Epithelial sodium channel regulation in the mouse kidney: Two novel approaches to a classic question.

摘要

Nearly one billion individuals worldwide have elevated blood pressure (BP) and 90% of these cases are due to unknown causes. Aldosterone is the primary hormone regulating Na+ reabsorption in the kidney and is therefore a major determinant of the long-term regulation of BP. The molecular mechanisms of aldosterone-induced Na+ transport are not entirely clear. The epithelial Na+ channel (ENaC) is the main molecular target of aldosterone and resides in the apical membrane of the principal cells of the renal cortical collecting duct (CCD), and other epithelial cells.
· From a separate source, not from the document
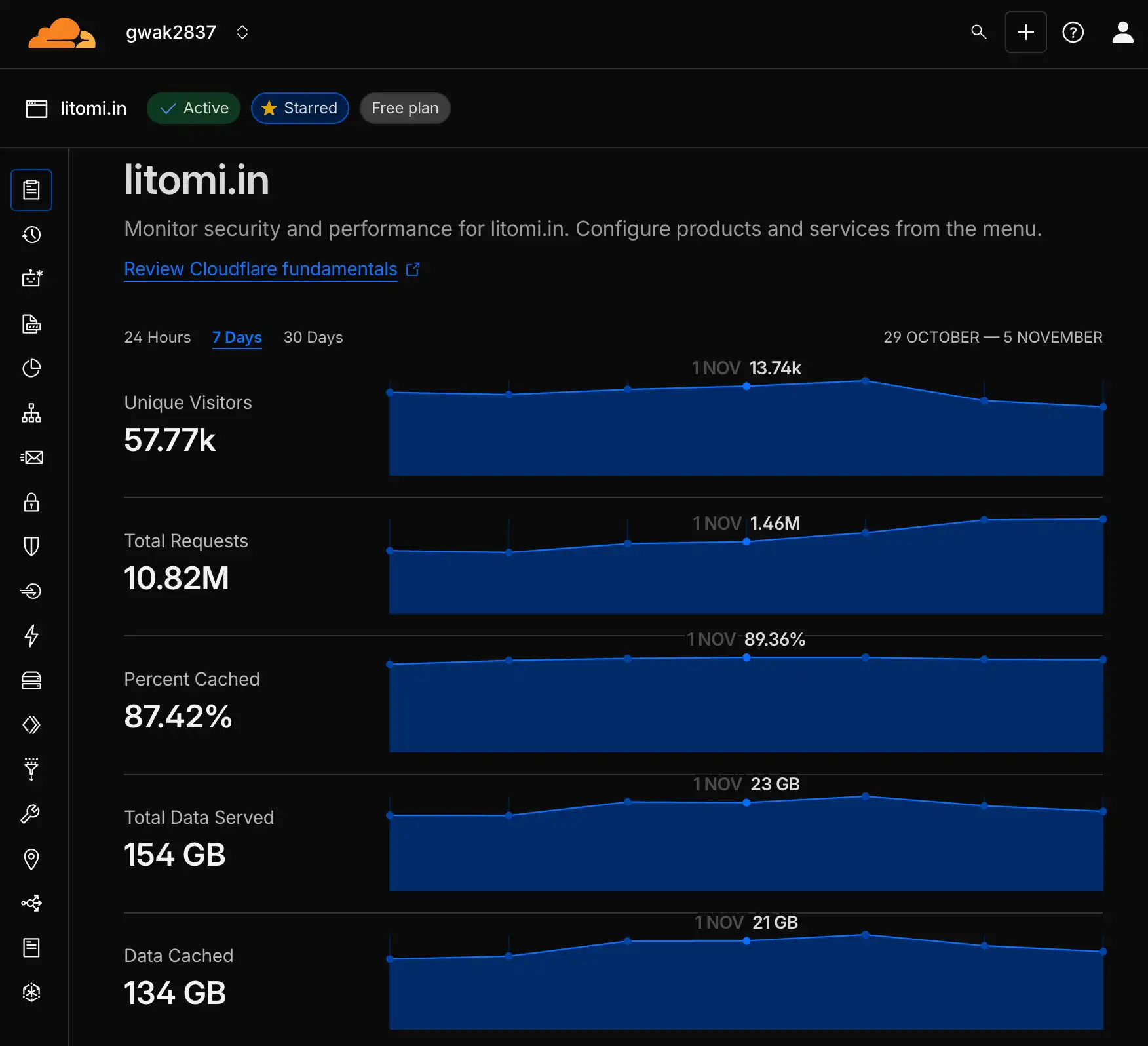Open the plus add menu button

[1025, 32]
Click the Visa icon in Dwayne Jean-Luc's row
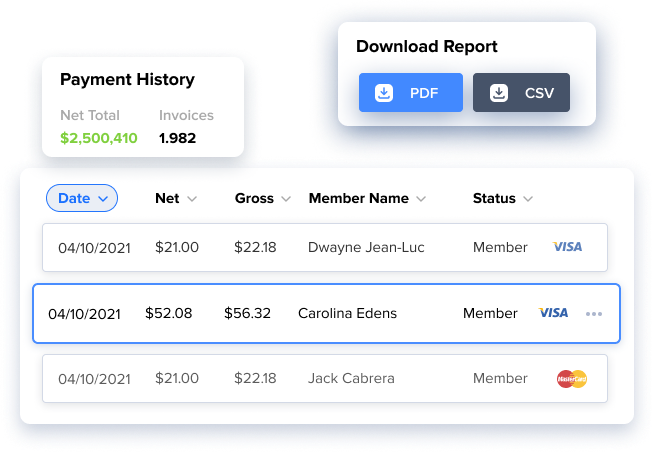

ENaC activity is regulated by the abundance of channels in the membrane, and the open probability of those channels. This thesis focuses on proteins potentially involved in trafficking/recycling of ENaC to the membrane and its activation by proteolytic cleavage. We have determined that the transcript levels of melanophilin (MLPH), a vesicular trafficking protein, are rapidly and directly increased by aldosterone in CCD cells. This effect was near maximal at physiological aldosterone concentrations and was not prevented by the glucocorticoid receptor antagonist RU486, indicating that it is mediated by the mineralocorticoid receptor. To determine if this induction has functional consequences on transepithelial Na+ current (INa), we generated clonal CCD cell lines that express a tetracycline-inducible wild-type MLPH or one of two mutants that act as dominant negatives (DN) in melanocytes. Over-expression of the wild-type and point-mutated MLPH led to a relatively modest, but statistically significant increase in INa; conversely expression of a truncated MLPH led to a 60% decrease in INa. In addition, although MyosinVc, homologous to the MLPH-binding partner MyosinVa, has putative consensus sites for serum and glucocorticoid-induced kinase 1 (SGK1), MyosinVc is not phosphorylated by endogenous SGK1 in CCD cells. However, MyosinVc is probably involved in Na+ transport as over-expression of a DN MyoVc in M1 cells decreases INa by 25. We also conclude that while the serine protease epitheliasin cleaves ENaC subunits when coexpressed in HEK293 cells, it does not cleave endogenous ENaC in M1 cells. Furthermore, over-expression of epitheliasin in M1 cells does not affect INa suggesting it is not involved in processing/activation of ENaC in the renal CCD.